Anyway without digressing any further let's come to the plot-
To tell you the truth this novel has no actual plot because it had no aim from the very beginning.
So what does this book have then?
The answer consists of - Robert Langdon, his long time friend and mentor Peter Solomon who's in mortal danger, a deluded lunatic as the bad guy (just like always), Peter Solomon's beautiful sister as Langdon's companion for the night who's conducting some highly important research work on Noetic Sciences (just another replacement for Vittoria Vetra or Sophie Neveu), Freemasons, the CIA and of course an all-too-familiar routine of figuring out hidden codes, symbols, puzzles so as to thwart the villain's plans and save the world from disaster before it's too late.
Okay that's all good. But what is Robert Langdon doing here? - Half the time he is arguing quite uselessly with the other characters saying he doesn't believe in an ancient Masonic legend, around which the entire plot revolves.
I think a man who had discovered Mary Magdalene's tomb in his earlier adventure should have a more broad-minded perspective than that.
The time he spends deciphering few codes spans only 15-20 pages of the 339 page book(e-book). The rest of it is filled with too much information about the Masons, Solomon family stories and the warped thoughts of the psychopath villain.

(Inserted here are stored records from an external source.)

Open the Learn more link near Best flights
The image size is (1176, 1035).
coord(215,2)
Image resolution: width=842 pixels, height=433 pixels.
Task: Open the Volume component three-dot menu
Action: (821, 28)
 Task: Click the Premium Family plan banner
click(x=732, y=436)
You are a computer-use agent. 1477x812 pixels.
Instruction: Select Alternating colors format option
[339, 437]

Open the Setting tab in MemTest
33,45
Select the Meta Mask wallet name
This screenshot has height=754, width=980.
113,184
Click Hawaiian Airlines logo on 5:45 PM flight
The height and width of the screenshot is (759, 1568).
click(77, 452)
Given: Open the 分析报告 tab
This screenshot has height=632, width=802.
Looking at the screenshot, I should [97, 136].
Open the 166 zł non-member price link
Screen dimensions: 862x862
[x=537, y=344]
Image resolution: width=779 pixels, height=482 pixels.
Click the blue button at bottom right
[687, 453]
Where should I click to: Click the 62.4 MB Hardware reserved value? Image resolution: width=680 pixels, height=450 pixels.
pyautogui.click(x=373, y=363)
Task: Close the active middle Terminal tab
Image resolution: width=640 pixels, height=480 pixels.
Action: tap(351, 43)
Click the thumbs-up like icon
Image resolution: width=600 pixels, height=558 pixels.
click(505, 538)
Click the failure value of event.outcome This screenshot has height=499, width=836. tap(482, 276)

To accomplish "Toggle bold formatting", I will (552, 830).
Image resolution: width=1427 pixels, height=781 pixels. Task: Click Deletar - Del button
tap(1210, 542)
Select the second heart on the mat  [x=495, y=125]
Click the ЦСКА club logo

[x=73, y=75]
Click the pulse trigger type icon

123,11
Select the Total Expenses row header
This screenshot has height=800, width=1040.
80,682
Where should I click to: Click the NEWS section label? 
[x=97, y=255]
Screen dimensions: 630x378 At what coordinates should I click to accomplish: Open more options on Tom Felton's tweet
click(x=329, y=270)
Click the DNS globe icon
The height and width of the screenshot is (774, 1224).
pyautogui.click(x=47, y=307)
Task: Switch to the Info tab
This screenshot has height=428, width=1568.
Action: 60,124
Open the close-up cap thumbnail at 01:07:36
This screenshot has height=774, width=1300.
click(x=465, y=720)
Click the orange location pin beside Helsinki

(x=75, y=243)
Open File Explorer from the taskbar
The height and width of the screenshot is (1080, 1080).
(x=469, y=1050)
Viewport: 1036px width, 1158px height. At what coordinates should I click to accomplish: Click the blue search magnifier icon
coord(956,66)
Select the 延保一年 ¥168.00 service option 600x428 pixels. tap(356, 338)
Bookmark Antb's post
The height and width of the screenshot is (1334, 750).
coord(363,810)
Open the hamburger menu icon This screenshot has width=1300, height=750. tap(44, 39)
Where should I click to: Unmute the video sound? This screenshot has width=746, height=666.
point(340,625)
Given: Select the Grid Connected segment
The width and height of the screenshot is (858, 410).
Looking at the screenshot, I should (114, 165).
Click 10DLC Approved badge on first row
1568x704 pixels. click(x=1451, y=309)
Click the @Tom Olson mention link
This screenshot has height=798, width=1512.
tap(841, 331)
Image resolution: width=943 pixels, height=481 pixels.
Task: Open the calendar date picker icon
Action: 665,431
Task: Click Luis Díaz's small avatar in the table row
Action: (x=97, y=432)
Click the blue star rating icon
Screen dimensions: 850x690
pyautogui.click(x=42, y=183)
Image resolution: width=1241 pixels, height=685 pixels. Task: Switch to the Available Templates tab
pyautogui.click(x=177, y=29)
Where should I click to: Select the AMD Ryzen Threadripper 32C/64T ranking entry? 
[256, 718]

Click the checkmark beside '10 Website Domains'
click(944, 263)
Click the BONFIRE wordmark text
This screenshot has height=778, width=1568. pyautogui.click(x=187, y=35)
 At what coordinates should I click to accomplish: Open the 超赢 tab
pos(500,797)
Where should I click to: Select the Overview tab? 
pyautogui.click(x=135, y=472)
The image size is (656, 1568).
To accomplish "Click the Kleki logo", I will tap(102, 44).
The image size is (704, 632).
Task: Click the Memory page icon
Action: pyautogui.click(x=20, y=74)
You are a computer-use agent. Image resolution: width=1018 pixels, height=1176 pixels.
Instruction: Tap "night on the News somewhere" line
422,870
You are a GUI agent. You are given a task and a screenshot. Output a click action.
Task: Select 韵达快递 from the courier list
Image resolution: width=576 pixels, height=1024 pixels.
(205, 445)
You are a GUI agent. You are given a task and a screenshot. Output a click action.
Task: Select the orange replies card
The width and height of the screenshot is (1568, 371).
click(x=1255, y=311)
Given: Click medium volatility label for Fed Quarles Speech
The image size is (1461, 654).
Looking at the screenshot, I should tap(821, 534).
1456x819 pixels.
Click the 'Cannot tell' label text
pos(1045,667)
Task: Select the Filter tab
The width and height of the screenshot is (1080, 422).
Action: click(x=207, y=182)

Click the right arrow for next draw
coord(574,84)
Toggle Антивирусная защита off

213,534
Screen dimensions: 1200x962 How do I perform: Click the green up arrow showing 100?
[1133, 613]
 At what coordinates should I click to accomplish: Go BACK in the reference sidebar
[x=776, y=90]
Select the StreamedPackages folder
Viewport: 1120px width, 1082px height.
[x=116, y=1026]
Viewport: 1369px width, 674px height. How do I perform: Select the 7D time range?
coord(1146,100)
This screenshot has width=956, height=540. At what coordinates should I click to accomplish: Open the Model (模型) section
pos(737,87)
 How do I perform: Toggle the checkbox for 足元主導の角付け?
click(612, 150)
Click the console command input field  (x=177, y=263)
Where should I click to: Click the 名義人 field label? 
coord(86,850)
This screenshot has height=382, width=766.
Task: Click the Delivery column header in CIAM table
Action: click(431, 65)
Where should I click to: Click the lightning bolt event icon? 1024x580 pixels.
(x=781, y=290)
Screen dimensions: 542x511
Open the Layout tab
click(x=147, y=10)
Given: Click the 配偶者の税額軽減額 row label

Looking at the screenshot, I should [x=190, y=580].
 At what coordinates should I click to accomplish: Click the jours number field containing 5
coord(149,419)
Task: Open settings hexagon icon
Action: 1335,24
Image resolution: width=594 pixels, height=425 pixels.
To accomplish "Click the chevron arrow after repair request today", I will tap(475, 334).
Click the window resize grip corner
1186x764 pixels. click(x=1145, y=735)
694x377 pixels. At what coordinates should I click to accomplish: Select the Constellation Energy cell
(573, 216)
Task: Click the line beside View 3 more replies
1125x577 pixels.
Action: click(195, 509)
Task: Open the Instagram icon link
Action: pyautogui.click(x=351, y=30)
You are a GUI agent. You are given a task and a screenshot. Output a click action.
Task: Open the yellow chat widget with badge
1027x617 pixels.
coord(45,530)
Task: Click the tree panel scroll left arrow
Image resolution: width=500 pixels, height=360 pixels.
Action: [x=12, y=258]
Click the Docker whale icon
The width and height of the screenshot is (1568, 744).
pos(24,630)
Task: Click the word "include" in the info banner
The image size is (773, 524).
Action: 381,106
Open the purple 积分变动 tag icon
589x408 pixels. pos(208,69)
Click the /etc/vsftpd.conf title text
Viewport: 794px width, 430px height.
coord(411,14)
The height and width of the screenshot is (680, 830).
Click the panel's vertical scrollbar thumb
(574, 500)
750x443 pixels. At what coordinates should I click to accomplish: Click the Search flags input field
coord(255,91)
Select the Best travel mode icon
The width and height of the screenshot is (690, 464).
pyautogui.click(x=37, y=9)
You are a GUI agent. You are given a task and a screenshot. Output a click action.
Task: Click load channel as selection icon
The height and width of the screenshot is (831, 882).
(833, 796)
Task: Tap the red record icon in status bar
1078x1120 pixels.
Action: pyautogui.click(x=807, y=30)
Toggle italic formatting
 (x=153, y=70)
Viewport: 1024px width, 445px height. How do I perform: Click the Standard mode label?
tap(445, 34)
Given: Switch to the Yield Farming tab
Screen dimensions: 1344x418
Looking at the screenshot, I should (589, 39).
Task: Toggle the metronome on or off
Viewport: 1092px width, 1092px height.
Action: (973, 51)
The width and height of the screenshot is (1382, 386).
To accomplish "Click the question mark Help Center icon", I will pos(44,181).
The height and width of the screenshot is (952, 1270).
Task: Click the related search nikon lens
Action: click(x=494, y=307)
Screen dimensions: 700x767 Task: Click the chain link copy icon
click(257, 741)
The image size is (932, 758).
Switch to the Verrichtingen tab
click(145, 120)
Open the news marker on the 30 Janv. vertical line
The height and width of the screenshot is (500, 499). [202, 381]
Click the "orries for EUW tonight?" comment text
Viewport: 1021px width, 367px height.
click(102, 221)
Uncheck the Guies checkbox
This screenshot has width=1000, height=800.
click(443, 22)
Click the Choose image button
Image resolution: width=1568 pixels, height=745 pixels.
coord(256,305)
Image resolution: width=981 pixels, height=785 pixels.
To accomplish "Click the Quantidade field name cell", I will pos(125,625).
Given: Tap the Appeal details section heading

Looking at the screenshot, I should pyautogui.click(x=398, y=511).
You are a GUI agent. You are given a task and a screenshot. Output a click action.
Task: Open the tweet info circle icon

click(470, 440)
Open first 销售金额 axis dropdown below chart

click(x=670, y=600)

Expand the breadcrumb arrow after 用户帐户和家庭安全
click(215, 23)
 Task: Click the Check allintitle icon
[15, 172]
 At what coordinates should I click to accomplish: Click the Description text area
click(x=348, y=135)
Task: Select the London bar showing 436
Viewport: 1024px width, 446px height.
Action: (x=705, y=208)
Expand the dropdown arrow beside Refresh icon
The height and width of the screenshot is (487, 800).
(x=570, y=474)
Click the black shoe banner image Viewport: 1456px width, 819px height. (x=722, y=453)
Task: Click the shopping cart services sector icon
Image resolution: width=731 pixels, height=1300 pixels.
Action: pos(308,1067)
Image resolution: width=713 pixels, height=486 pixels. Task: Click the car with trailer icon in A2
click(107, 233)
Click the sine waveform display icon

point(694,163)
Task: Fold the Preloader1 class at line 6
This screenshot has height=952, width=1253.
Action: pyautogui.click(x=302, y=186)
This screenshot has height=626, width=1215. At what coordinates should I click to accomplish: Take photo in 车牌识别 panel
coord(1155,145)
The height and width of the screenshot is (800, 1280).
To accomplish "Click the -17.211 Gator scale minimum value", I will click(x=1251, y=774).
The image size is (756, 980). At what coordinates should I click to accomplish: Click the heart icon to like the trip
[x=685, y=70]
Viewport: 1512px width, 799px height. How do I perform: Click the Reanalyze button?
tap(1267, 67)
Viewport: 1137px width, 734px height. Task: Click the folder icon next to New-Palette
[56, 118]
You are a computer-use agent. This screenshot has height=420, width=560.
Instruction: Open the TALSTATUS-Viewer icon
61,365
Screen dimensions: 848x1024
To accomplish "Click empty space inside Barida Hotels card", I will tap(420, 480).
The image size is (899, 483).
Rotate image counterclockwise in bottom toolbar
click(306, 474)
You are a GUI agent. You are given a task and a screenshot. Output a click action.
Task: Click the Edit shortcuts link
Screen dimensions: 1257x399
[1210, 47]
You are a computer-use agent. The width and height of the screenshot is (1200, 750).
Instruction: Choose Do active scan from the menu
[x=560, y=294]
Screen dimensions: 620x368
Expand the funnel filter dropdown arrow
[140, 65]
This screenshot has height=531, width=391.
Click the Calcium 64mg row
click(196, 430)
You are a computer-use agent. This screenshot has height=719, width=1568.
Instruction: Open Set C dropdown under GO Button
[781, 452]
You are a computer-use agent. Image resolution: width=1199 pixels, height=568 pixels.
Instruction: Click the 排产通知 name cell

Even though Angels and Demons
had quite a far-fetched plot it never failed to make the reader gasp. At least it had some edge-of-the-seat suspense to offer. Also the age-old animosity between the Illuminati
and the Church provided quite an intriguing backdrop.
Same with The Da Vinci Code. The controversy surrounding the Holy Grail, Mary Magdalene and the Merovingians was spicy enough to keep the reader enthralled till the very end.
But the Masons are not that interesting.
On one hand they are an ancient brotherhood dedicated to searching for light (symbolizing supreme knowledge) amidst darkness and on the other hand they're protecting an ancient wisdom for centuries which supposedly has the power to bring about man's ultimate enlightenment.
Contradictory isn't it?
And why keep something secret that is supposed to benefit mankind?
Uh yea right 'cause it might fall into the wrong hands and result in disasters of unimaginable proportions.
As if the world isn't already in chaos and on the verge of destruction. We could sure do with some ultimate knowledge (or whatever) in these troubled times.
Unlike his previous adventures Langdon does not make a startling discovery at the very end. Nobody gets to know what the Ancient Mysteries
actually are. Brown only provides us with a brief overview which is not enough. And this is where the readers are bound to feel disappointed.
I think maybe it's time to put Robert Langdon to rest. We've had enough of religious symbology, secret societies and historical controversies unless Dan Brown has the courage to shun his formulaic-plot-weaving habit and offer us a new concoction but with the same ingredients.